Another trial that was highlighted is Rocket Pharmaceutical’s clinical trial for Leukocyte Adhesion Deficiency-1 (LAD-1), a rare and fatal pediatric disease that affects the body’s ability to combat infections. They have just released initial results from their first patient. This is also a gene therapy approach using the patient’s own blood stem cells. The notable aspect of this trial is that the investigators designed this small phase 1 trial of nine patients to be “registration enabling.” This means that, if they find compelling data, they intend to bring the experience and data from this trial to the FDA to seek agreement on what would be required to get final marketing approval in order to get this treatment to patients with severe unmet medical needs in the most timely way possible.
Preliminary results demonstrate early evidence of safety and potential efficacy. There were visible improvements in multiple disease-related skin lesions after receiving the therapy.
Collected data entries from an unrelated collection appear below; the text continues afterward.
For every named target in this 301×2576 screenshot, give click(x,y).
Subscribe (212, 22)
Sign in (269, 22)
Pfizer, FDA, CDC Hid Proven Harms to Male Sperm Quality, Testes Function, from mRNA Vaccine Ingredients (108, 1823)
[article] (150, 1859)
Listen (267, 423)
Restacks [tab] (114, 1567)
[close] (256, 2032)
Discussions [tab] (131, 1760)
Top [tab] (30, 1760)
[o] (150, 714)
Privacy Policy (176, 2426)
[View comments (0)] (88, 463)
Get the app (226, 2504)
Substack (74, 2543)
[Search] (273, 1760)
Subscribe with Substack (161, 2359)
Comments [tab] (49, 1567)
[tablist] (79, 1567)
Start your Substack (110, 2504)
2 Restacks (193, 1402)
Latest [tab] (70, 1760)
They are collecting more data on more patients. To date, it has received $6.6 million in CIRM funding.
As a unique immuno-oncology approach (using the body’s immune system to battle cancer), CIRM is funding Forty Seven Inc. to conduct a clinical trial for patients with acute myeloid leukemia (AML) and myelodysplastic syndrome (MDS), both of which are forms of cancer. They have received Fast Track and Orphan Drug designation from the FDA.
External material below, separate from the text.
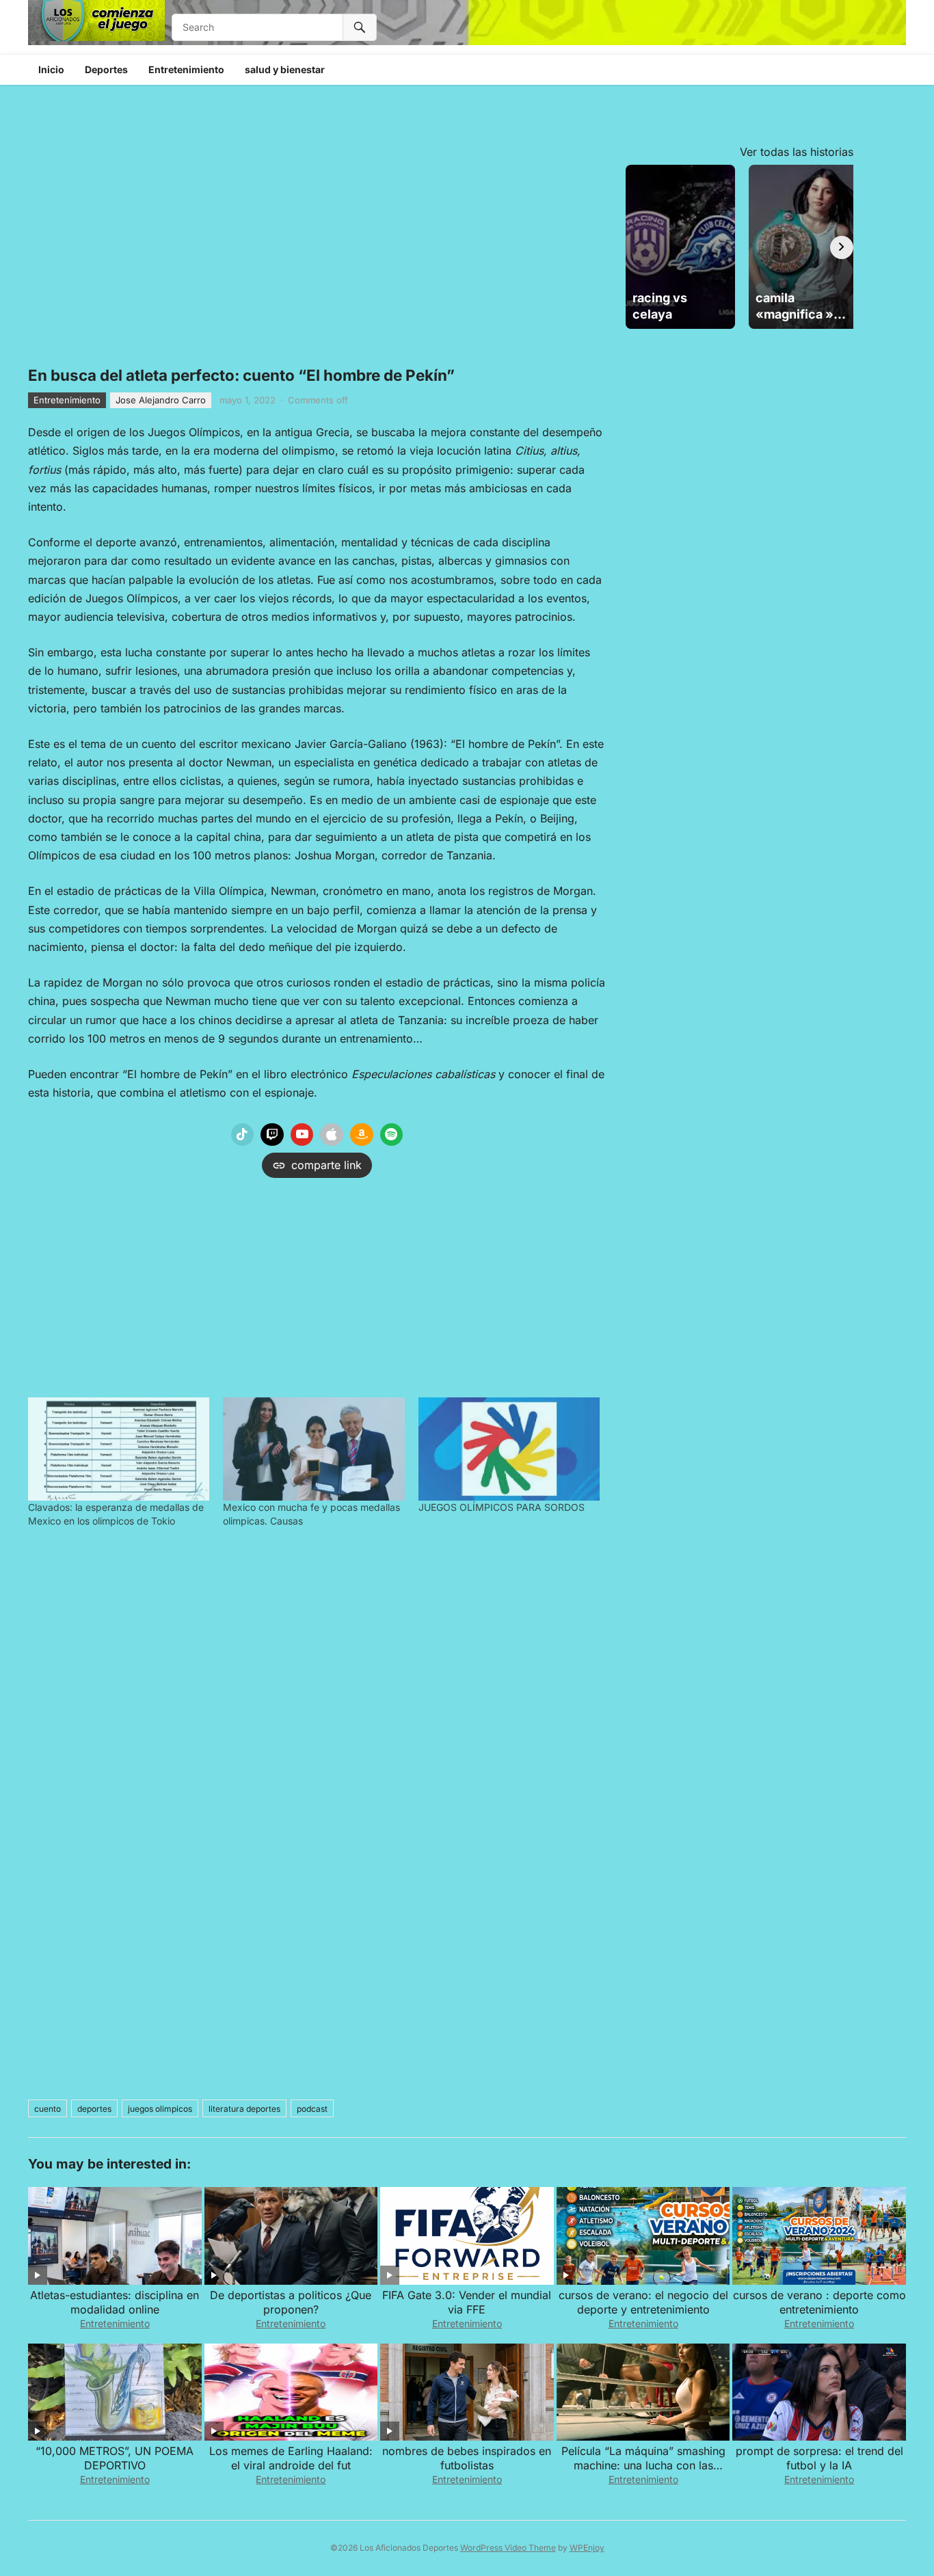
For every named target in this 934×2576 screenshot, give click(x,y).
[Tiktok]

The trial is using an antibody blocking CD47, a “don’t eat me” signal, which allows the body’s own immune cells to seek and destroy cancerous stem cells. This is combined with chemotherapy to render the cancer stem cells more susceptible to immune destruction. This trial has received $5 million in CIRM funding thus far.
Other registration phase trials in the CIRM portfolio include the following Phase 3 trials:
Brainstorm Cell Therapeutics, for a fatal debilitating neurodegenerative disease, Amyotrophic Lateral Sclerosis (Lou Gehrig’s disease). That company has completed enrollment and expects top line results in the final quarter of 2020.
Humacyte, which is testing bioengineered de-cellularized vessels that are implanted to create vascular access that is repopulated by the patients own stem cells to make it more like native vessel. The company is conducting two Phase 3 trials to compare this bioengineered vessel to synthetic grafts and to the patients’ own vessels for use in hemodialysis, a “life line” for patients with end stage renal disease. Humacyte was the first US FDA Cell Therapy program to receive the Regenerative Medicine Advanced Technologies (RMAT) in March 2017. To date, these trials have been awarded $24 million in CIRM funding.
Medeor Therapeutics has received $11.2M in CIRM funding to conduct a Phase 3 trial in combined blood stem cell and kidney transplantation to induce immunologic tolerance so that the blood stem cells teach the patient’s immune system to recognize the transplanted kidney as its own. The goal is to remove the need for chronic immunosuppressive medications, that have its own complications. If successful, transplant recipients would not need to “trade one chronic condition for another.”